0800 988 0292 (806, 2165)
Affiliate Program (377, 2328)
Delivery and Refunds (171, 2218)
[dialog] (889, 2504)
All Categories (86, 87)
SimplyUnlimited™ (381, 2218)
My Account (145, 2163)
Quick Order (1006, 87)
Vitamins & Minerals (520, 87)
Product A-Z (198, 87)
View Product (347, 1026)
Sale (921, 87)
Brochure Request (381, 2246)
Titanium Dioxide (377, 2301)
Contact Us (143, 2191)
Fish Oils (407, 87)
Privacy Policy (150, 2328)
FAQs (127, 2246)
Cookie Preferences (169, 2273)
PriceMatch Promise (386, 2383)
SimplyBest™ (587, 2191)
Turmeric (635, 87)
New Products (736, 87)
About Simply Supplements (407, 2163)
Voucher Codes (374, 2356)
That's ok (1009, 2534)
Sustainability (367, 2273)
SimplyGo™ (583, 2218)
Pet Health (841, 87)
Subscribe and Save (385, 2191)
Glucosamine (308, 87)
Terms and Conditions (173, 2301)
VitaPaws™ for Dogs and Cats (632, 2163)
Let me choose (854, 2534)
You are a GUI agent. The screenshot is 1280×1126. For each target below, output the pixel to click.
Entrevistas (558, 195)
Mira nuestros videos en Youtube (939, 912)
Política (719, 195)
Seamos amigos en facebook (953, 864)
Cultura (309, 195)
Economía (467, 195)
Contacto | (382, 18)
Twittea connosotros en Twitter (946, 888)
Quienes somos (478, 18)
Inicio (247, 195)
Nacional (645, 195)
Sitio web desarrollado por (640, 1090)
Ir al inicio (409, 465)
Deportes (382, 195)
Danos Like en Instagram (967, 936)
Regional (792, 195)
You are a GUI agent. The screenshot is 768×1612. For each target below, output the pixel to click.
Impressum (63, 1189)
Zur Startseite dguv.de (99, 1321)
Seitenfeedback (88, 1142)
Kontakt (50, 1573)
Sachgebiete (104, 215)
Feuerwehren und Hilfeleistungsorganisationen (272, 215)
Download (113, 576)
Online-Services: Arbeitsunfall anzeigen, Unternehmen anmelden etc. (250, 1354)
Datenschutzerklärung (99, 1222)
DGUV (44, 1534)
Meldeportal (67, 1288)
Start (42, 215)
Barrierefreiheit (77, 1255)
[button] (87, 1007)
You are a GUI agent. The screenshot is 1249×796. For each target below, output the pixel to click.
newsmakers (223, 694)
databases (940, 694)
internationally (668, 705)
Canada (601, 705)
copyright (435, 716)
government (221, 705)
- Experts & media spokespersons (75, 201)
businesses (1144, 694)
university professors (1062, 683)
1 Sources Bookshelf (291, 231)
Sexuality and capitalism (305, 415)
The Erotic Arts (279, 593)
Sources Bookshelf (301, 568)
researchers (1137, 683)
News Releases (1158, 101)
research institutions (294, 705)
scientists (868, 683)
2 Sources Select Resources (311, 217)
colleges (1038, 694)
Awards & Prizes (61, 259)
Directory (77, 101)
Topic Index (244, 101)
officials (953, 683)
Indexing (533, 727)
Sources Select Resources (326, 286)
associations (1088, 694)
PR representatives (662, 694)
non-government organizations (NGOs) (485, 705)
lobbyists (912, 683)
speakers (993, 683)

= = = =

● **WHAT TO PRODUCE**: Copy out all of the material above word for word, with every line kept the same and in the same order.

● **RIGHT ANSWER**:
0800 988 0292 (806, 2165)
Affiliate Program (377, 2328)
Delivery and Refunds (171, 2218)
[dialog] (889, 2504)
All Categories (86, 87)
SimplyUnlimited™ (381, 2218)
My Account (145, 2163)
Quick Order (1006, 87)
Vitamins & Minerals (520, 87)
Product A-Z (198, 87)
View Product (347, 1026)
Sale (921, 87)
Brochure Request (381, 2246)
Titanium Dioxide (377, 2301)
Contact Us (143, 2191)
Fish Oils (407, 87)
Privacy Policy (150, 2328)
FAQs (127, 2246)
Cookie Preferences (169, 2273)
PriceMatch Promise (386, 2383)
SimplyBest™ (587, 2191)
Turmeric (635, 87)
New Products (736, 87)
About Simply Supplements (407, 2163)
Voucher Codes (374, 2356)
That's ok (1009, 2534)
Sustainability (367, 2273)
SimplyGo™ (583, 2218)
Pet Health (841, 87)
Subscribe and Save (385, 2191)
Glucosamine (308, 87)
Terms and Conditions (173, 2301)
VitaPaws™ for Dogs and Cats (632, 2163)
Let me choose (854, 2534)
You are a GUI agent. The screenshot is 1280×1126. For each target below, output the pixel to click.
Entrevistas (558, 195)
Mira nuestros videos en Youtube (939, 912)
Política (719, 195)
Seamos amigos en facebook (953, 864)
Cultura (309, 195)
Economía (467, 195)
Contacto | (382, 18)
Twittea connosotros en Twitter (946, 888)
Quienes somos (478, 18)
Inicio (247, 195)
Nacional (645, 195)
Sitio web desarrollado por (640, 1090)
Ir al inicio (409, 465)
Deportes (382, 195)
Danos Like en Instagram (967, 936)
Regional (792, 195)
You are a GUI agent. The screenshot is 768×1612. For each target below, output the pixel to click.
Impressum (63, 1189)
Zur Startseite dguv.de (99, 1321)
Seitenfeedback (88, 1142)
Kontakt (50, 1573)
Sachgebiete (104, 215)
Feuerwehren und Hilfeleistungsorganisationen (272, 215)
Download (113, 576)
Online-Services: Arbeitsunfall anzeigen, Unternehmen anmelden etc. (250, 1354)
Datenschutzerklärung (99, 1222)
DGUV (44, 1534)
Meldeportal (67, 1288)
Start (42, 215)
Barrierefreiheit (77, 1255)
[button] (87, 1007)
You are a GUI agent. The screenshot is 1249×796. For each target below, output the pixel to click.
newsmakers (223, 694)
databases (940, 694)
internationally (668, 705)
Canada (601, 705)
copyright (435, 716)
government (221, 705)
- Experts & media spokespersons (75, 201)
businesses (1144, 694)
university professors (1062, 683)
1 Sources Bookshelf (291, 231)
Sexuality and capitalism (305, 415)
The Erotic Arts (279, 593)
Sources Bookshelf (301, 568)
researchers (1137, 683)
News Releases (1158, 101)
research institutions (294, 705)
scientists (868, 683)
2 Sources Select Resources (311, 217)
colleges (1038, 694)
Awards & Prizes (61, 259)
Directory (77, 101)
Topic Index (244, 101)
officials (953, 683)
Indexing (533, 727)
Sources Select Resources (326, 286)
associations (1088, 694)
PR representatives (662, 694)
non-government organizations (NGOs) (485, 705)
lobbyists (912, 683)
speakers (993, 683)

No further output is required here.